The Correct Option is B

Step 1: Understanding the matrix powers.
The matrix \( A \) is a 2x2 matrix with the property: \[ A^2 = \begin{pmatrix} 0 & 1 \\ -1 & 0 \end{pmatrix}^2 = \begin{pmatrix} -1 & 0 \\ 0 & -1 \end{pmatrix} = -I \] where \( I \) is the identity matrix. Step 2: Generalizing for \( A^{2n} \).

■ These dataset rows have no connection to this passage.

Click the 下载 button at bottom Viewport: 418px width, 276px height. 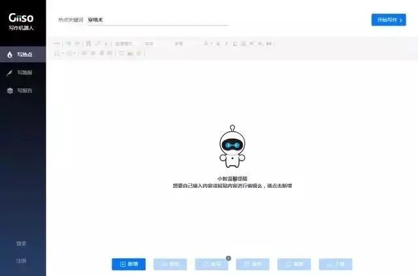[336, 264]
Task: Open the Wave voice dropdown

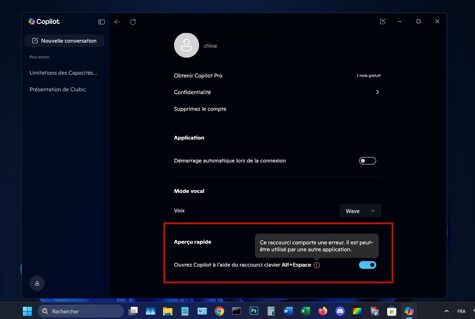Action: coord(360,211)
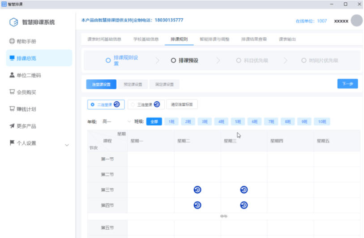Open 更多产品 paper plane icon
This screenshot has height=238, width=364.
[x=12, y=126]
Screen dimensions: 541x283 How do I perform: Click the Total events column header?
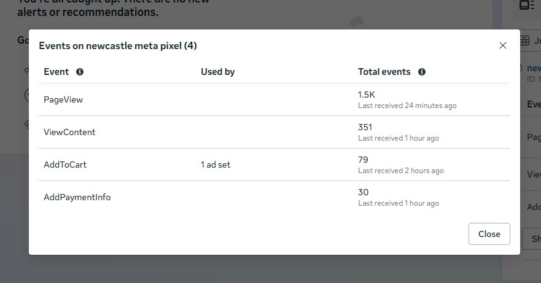(x=384, y=72)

Since \( A^2 = -I \), for any integer \( n \), we have: \[ A^{2n} = (-I)^n = (-1)^n I \] Thus, \( A^{2n} \) is either \( I \) or \( -I \), depending on whether \( n \) is even or odd. Step 3: Conclusion.
The matrix \( A^{2n} \) has the form \( \begin{pmatrix} \pm1 & 0 \\ 0 & \pm1 \end{pmatrix} \). The correct answer is (2).